The wonderful thing about this theorem is that you can implement it on a spreadsheet with one instruction, and it will, if you start with a matrix of 1’s (representing 0 by 0 determinants) then enter your matrix, then enter one entry and copy it down and across, it will first compute the two by two determinants of submatrices consisting of adjacent rows and columns, then similar 3 by 3 determinants then 4 by 4 etc., until it produces the determinant of your original matrix.

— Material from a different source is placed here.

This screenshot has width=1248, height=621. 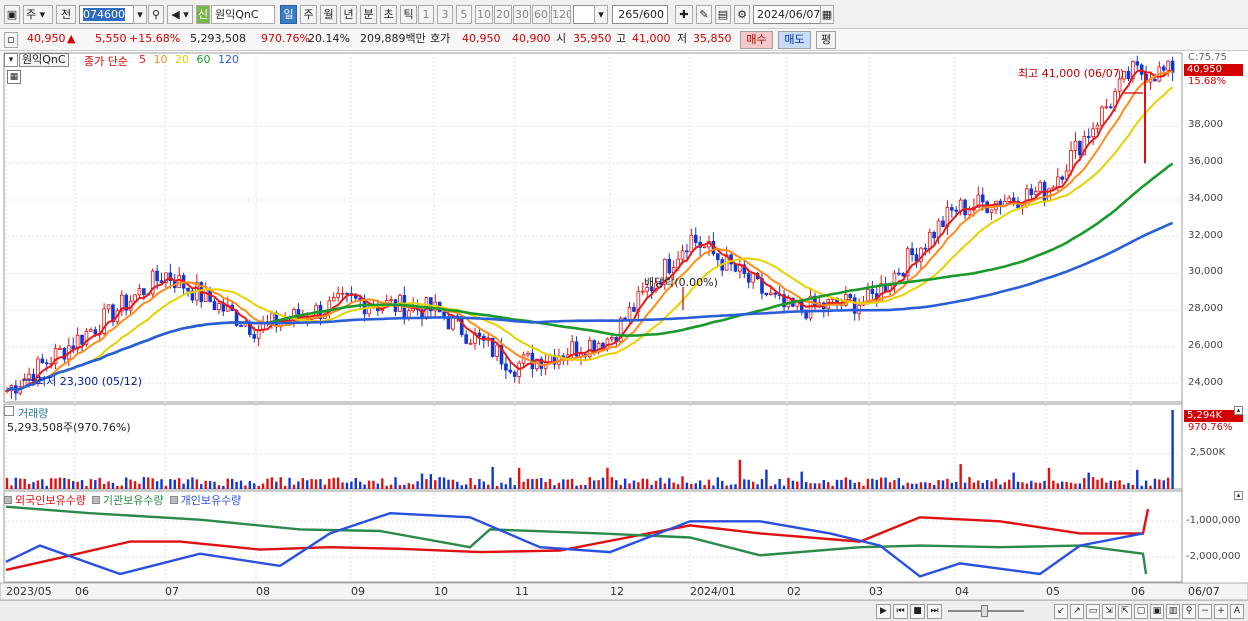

It can fail if you try to divide by a determinant that is 0; but this can be avoided by adding a very small increment appropriately to elements of the original matrix to make all determinants obtained slightly different from 0. By varying these increments if necessary you can eliminate any errors they might introduce.

What is the magic entry?

Choose a blank space q rows below the first column of your matrix, and enter the 2 by 2 determinant of the first two rows and columns of your matrix divided by the entry q-1 rows above the top of your matrix, and one row to its right, (which should be a 1).

You must prepare by filling the squares above your matrix up to the q-1’st row by 1’s.

This algorithm computes the determinant with a cubic number of operations, since it has to compute the sum of 1 + 2² + 3² + . . . (n-1)² determinants each of which involves two multiplications a subtraction and a division.

In the previous iteration, just before computing the determinant, this procedure produces the determinants of matrices obtained by omitting the last row and column, the last row and first column and under these the determinants of matrices obtained by omitting the first row and last column and first row and first column.

These are all plus or minus cofactors of elements in the omitted places.

If you want all the cofactors, you can obtain them by copying columns 1 through n-1 immediately to the right of the n-th column, (you can do that with one instruction (=top left element) copied into the n-1 next columns) and copying the firsr n-1 rows of the resulting matrix (similarly) into the n-1 rows immediately beneath it, before you enter the instruction for your algorithm. You will then have a 2n-1 by 2n-1 square matrix.

This will give you at the end a whole matrix of evaluations of the determinant, and on the previous iteration will give you the cofactors, up to sign, starting in the second row and second column.

The reason for this is that when you do this at the next to the last iteration each adjacent submatrix will omit exactly one row and column and will be a cofactor of the entry in that row and column, up to a sign. 0.

When n is odd, these values will actually be the cofactors. When n is even, however, the signs of every second one must be reversed to get the cofactors.

Recall that the cofactors of the matrix divided by the determinant give the transpose of the inverse of the matrix. Thus this simple algorithm gives all the information you need to deduce the inverse of the matrix.

Exercises:1. Form a spreadsheet that sets up the matrix multiplication and determinant and inverse finding algorithms described in the last two sections. Use the latter to find the inverse of a random 5by 5 matrix and test it by matrix multiplying it by the original matrix using the former. Arrange to be able to do this for any 5 by 5 matrix which doesn’t cause you to divide by 0.